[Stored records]
++++++++++++++++++++

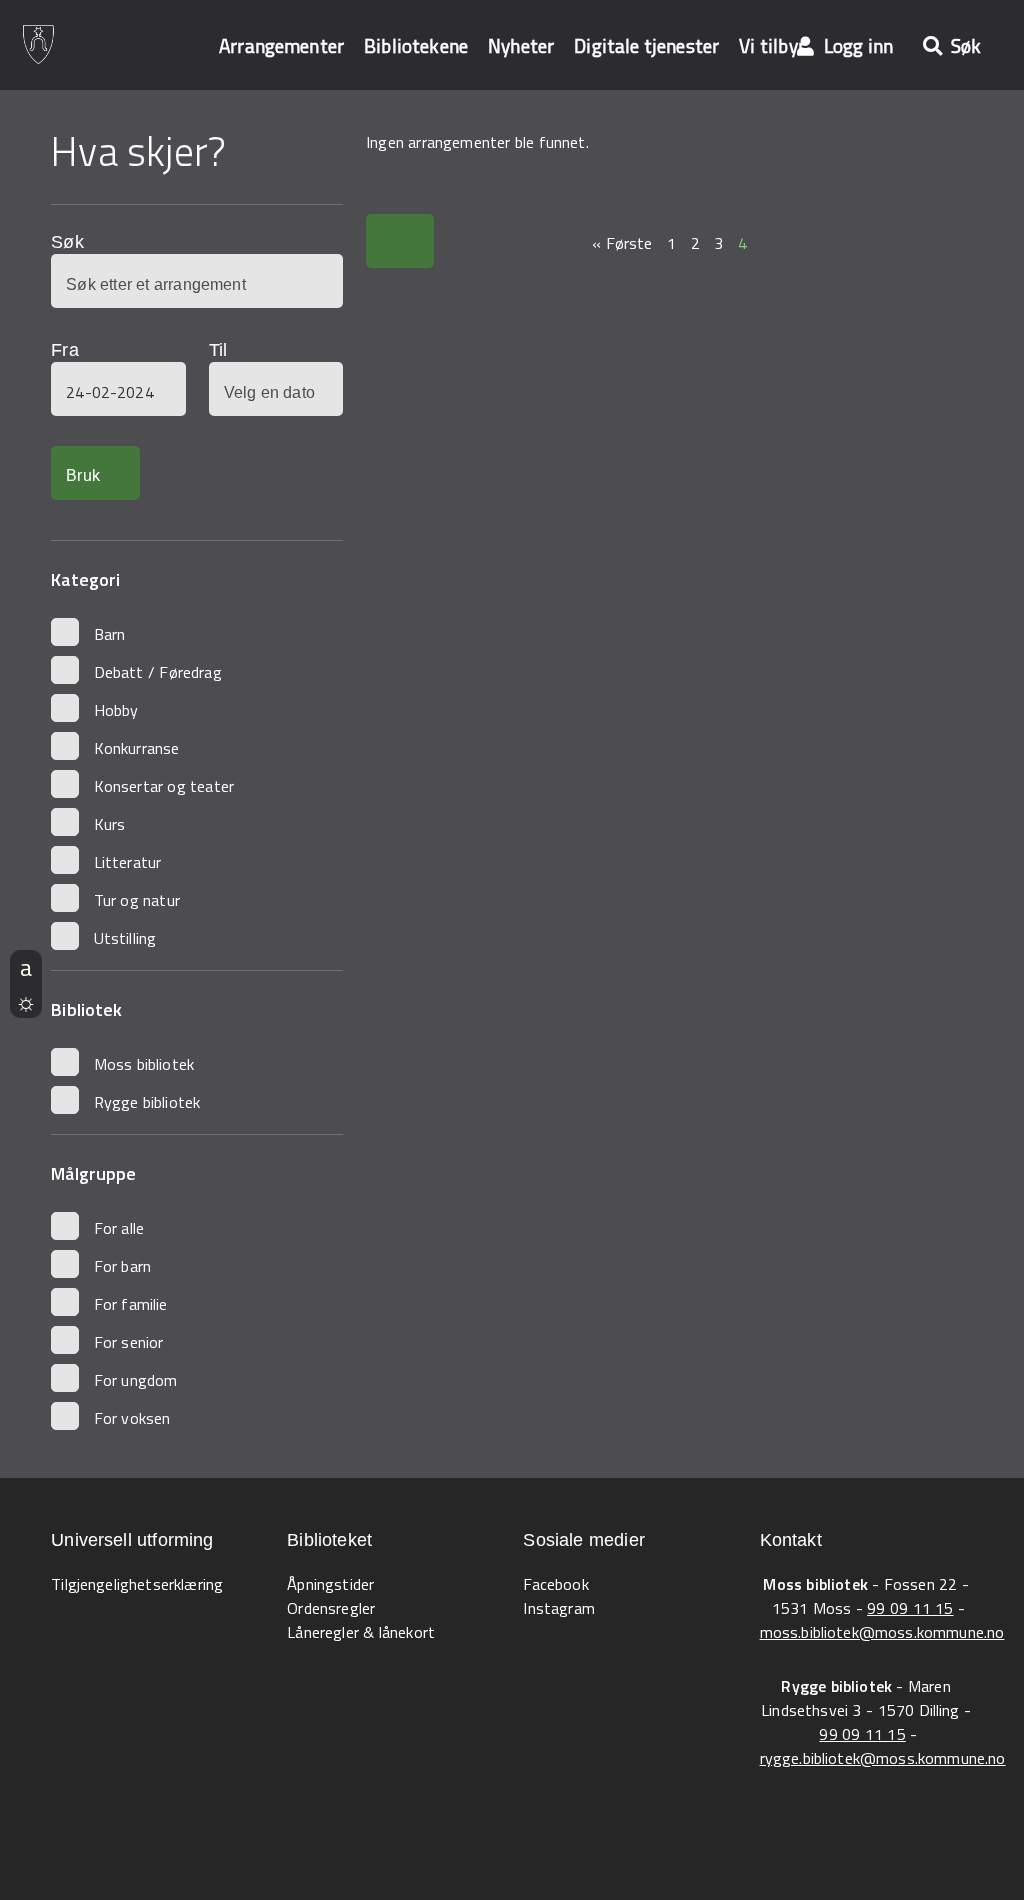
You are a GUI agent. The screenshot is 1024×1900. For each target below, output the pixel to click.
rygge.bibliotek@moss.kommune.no (883, 1758)
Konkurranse (137, 748)
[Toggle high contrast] (26, 1001)
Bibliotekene (416, 45)
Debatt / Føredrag (158, 672)
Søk (67, 242)
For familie (131, 1304)
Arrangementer (281, 45)
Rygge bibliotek (147, 1102)
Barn (110, 634)
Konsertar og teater (164, 786)
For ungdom (136, 1380)
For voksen (132, 1418)
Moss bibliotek (144, 1064)
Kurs (110, 824)
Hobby (116, 710)
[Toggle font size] (26, 967)
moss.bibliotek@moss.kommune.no (882, 1632)
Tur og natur (137, 900)
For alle (119, 1228)
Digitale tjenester (646, 45)
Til (218, 350)
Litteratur (128, 862)
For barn (123, 1266)
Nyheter (521, 45)
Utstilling (125, 938)
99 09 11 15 (910, 1608)
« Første (622, 243)
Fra (64, 350)
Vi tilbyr (772, 45)
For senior (129, 1342)
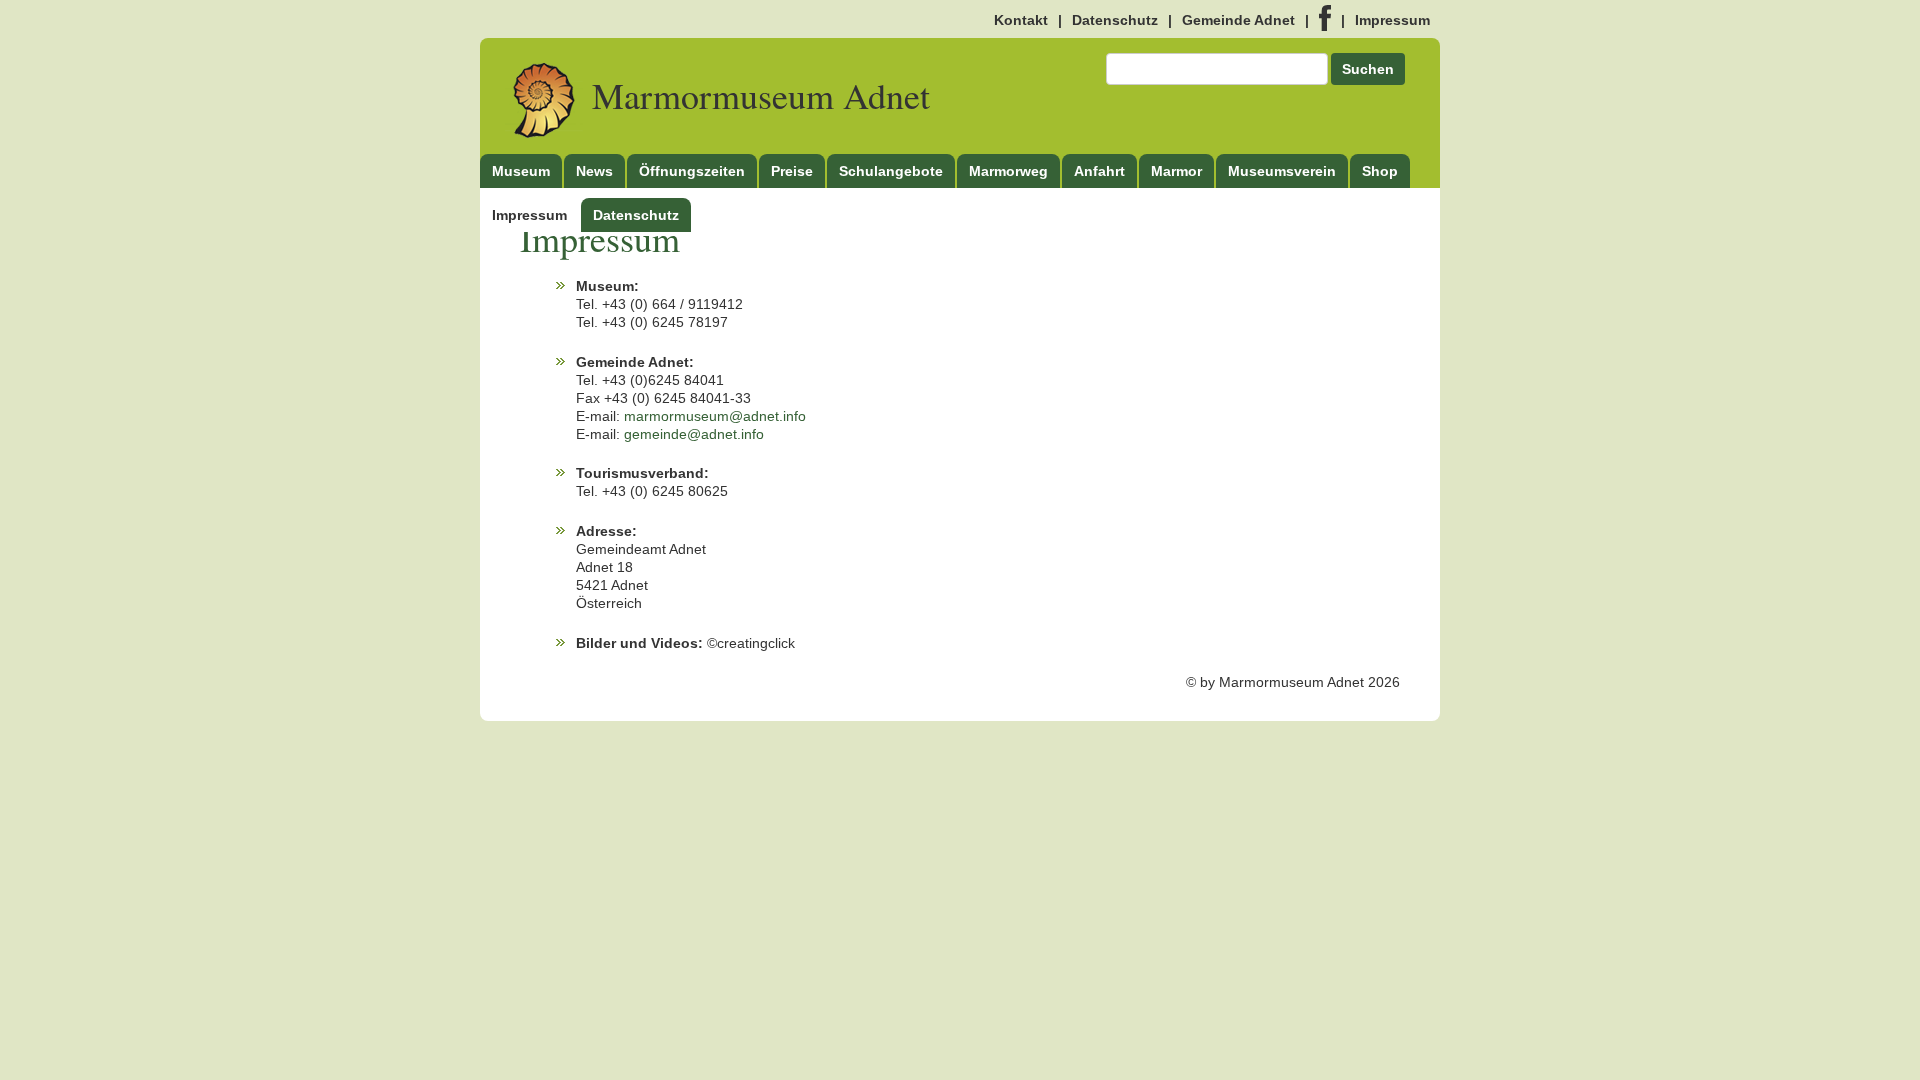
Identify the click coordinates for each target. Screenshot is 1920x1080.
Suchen (1368, 69)
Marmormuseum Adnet (756, 95)
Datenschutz (1115, 20)
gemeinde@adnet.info (694, 434)
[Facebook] (1325, 19)
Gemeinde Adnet (1238, 20)
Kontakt (1021, 20)
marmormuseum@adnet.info (715, 416)
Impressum (1392, 20)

++++++++++++++++++++

**Problem description**
Copy out the data verbatim, excluding the pictures.

**Exercise response**
You are a GUI agent. The screenshot is 1024×1900. For each target below, output the pixel to click.
rygge.bibliotek@moss.kommune.no (883, 1758)
Konkurranse (137, 748)
[Toggle high contrast] (26, 1001)
Bibliotekene (416, 45)
Debatt / Føredrag (158, 672)
Søk (67, 242)
For familie (131, 1304)
Arrangementer (281, 45)
Rygge bibliotek (147, 1102)
Barn (110, 634)
Konsertar og teater (164, 786)
For ungdom (136, 1380)
For voksen (132, 1418)
Moss bibliotek (144, 1064)
Kurs (110, 824)
Hobby (116, 710)
[Toggle font size] (26, 967)
moss.bibliotek@moss.kommune.no (882, 1632)
Tur og natur (137, 900)
For alle (119, 1228)
Digitale tjenester (646, 45)
Til (218, 350)
Litteratur (128, 862)
For barn (123, 1266)
Nyheter (521, 45)
Utstilling (125, 938)
99 09 11 15 (910, 1608)
« Første (622, 243)
Fra (64, 350)
Vi tilbyr (772, 45)
For senior (129, 1342)
Identify the click coordinates for each target. Screenshot is 1920x1080.
Suchen (1368, 69)
Marmormuseum Adnet (756, 95)
Datenschutz (1115, 20)
gemeinde@adnet.info (694, 434)
[Facebook] (1325, 19)
Gemeinde Adnet (1238, 20)
Kontakt (1021, 20)
marmormuseum@adnet.info (715, 416)
Impressum (1392, 20)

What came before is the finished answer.